■ **Your task**: Among the records below, find the line that has "Given: Like the @homacat reply with 2 likes"; from there, give the lines again exactly, and stop after the line that has "You are a computer-use".

(Collected data)

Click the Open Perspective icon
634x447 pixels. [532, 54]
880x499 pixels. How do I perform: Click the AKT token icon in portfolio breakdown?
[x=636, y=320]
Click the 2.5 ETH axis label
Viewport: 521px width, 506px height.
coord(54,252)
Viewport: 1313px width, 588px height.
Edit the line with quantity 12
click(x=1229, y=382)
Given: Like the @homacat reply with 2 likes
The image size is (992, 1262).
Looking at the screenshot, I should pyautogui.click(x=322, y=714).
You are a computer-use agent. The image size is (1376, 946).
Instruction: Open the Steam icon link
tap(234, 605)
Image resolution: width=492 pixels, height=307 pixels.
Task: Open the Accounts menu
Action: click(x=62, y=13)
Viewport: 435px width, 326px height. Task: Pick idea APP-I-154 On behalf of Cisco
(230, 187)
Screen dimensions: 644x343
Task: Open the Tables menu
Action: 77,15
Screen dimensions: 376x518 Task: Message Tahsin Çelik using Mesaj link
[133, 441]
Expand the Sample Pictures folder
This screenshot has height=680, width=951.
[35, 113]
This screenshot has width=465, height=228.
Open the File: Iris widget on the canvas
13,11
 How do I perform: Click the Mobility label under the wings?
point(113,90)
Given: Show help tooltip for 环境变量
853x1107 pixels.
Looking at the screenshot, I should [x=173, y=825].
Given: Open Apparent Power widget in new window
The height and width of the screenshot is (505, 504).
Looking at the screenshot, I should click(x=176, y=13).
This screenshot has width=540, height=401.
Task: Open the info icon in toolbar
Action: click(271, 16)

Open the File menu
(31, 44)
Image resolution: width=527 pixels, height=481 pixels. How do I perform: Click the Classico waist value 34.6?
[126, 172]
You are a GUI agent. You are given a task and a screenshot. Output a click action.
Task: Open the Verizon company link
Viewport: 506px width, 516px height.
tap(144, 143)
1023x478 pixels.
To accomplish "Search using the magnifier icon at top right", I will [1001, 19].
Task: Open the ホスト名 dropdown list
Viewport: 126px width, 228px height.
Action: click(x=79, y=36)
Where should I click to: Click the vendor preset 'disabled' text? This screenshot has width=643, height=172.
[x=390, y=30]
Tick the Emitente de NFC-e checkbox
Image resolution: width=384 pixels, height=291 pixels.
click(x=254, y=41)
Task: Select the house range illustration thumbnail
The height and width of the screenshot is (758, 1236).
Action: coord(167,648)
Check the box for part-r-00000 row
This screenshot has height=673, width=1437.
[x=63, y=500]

■ **Output of the task**:
Given: Like the @homacat reply with 2 likes
The image size is (992, 1262).
Looking at the screenshot, I should pyautogui.click(x=322, y=714).
You are a computer-use agent. The image size is (1376, 946).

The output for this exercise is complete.